2672. Number of Adjacent Elements With the Same Color

Problem Description

In this problem, we are given an array called nums that has a length n and is initialized with all elements being uncolored (value of 0). We are also provided with a list of queries where each query is represented as [index_i, color_i]. For each query, we are asked to color the element at index_i in nums with color_i. After processing each query, we need to count the number of pairs of adjacent elements that have the same color and are not uncolored.

To clarify, we need to return an array where each element corresponds to a query from the given list, and it indicates how many pairs of adjacent elements in nums are matching in color and not uncolored, after applying that query.

Intuition

The main challenge in this problem is efficiently updating the color counts after each query since looking at all elements after every query might be too slow. To optimize this, we can only focus on the element at index_i that is being colored by the current query and its neighbors, since the rest of the array remains unchanged.

When we color nums[i] with color_i, we need to consider the following:

• If nums[i] was already colored (not zero) and had the same color as its neighbor(s), we had a pre-existing pair(s) of same-colored adjacent elements. Changing the color of nums[i] will break these pairs, so we should decrement our count by the number of such pairs.
• After we recolor nums[i], it might form a new pair(s) of same-colored adjacent elements if it matches the color of its neighbor(s). In that case, we should increment our count relative to the new pairs formed.

We avoid iterating over the whole array and keep a running total of the same-colored pairs.
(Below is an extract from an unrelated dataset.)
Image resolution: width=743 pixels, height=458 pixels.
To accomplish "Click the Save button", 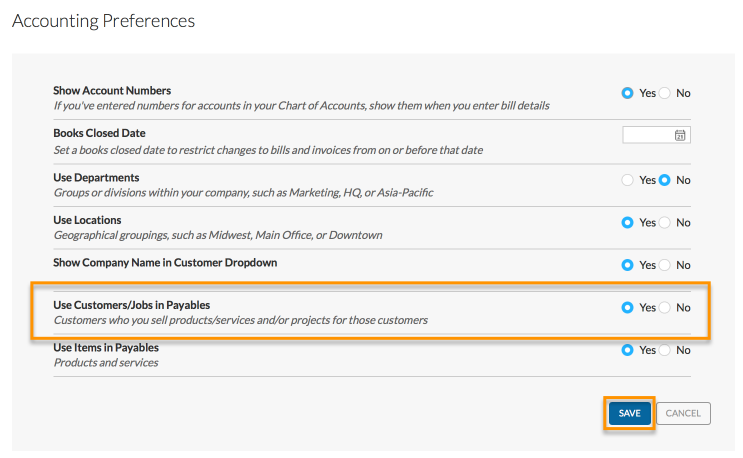I will pos(629,413).
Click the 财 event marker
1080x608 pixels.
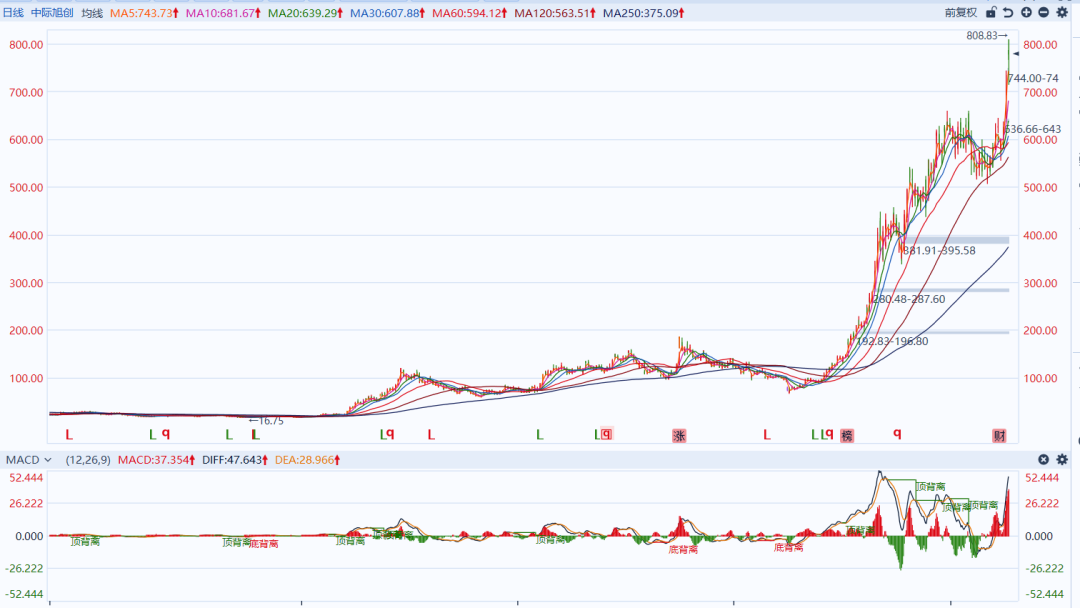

To implement this:

1. Keep a variable x to count the total number of same-colored adjacent pairs at any given stage.
2. Iterate through the queries, and for each query:
   • Check the existing color at index_i. If it is the same as the color of its left (if i > 0) or right neighbor (if i < n - 1), decrement x for each match before updating nums[i] color, since it will break that pair.
   • Update nums[i] with color_i.
   • Then, check if nums[i] formed a new same-colored pair with its neighbors after being recolored. If so, increment x for each new pair formed.
   • Record the current count x in the ans array, which corresponds to the state after the current query is processed.
3. Return the ans array once all queries have been processed.

Solution Approach

The solution follows a straightforward approach by keeping track of the current count of adjacent same-colored pairs as it processes each query. The main focus is on the effect each query has on the number of these pairs. To understand how the solution works, let's walk through the implementation steps with reference to the given solution code:

1. Initialize a list nums of length n with all values set to 0 to represent the uncolored array, and ans with the length of queries to store the result after each query.

2. Initialize a variable x to 0. This variable will keep track of the number of adjacent same-colored (not uncolored) pairs present in nums at any point.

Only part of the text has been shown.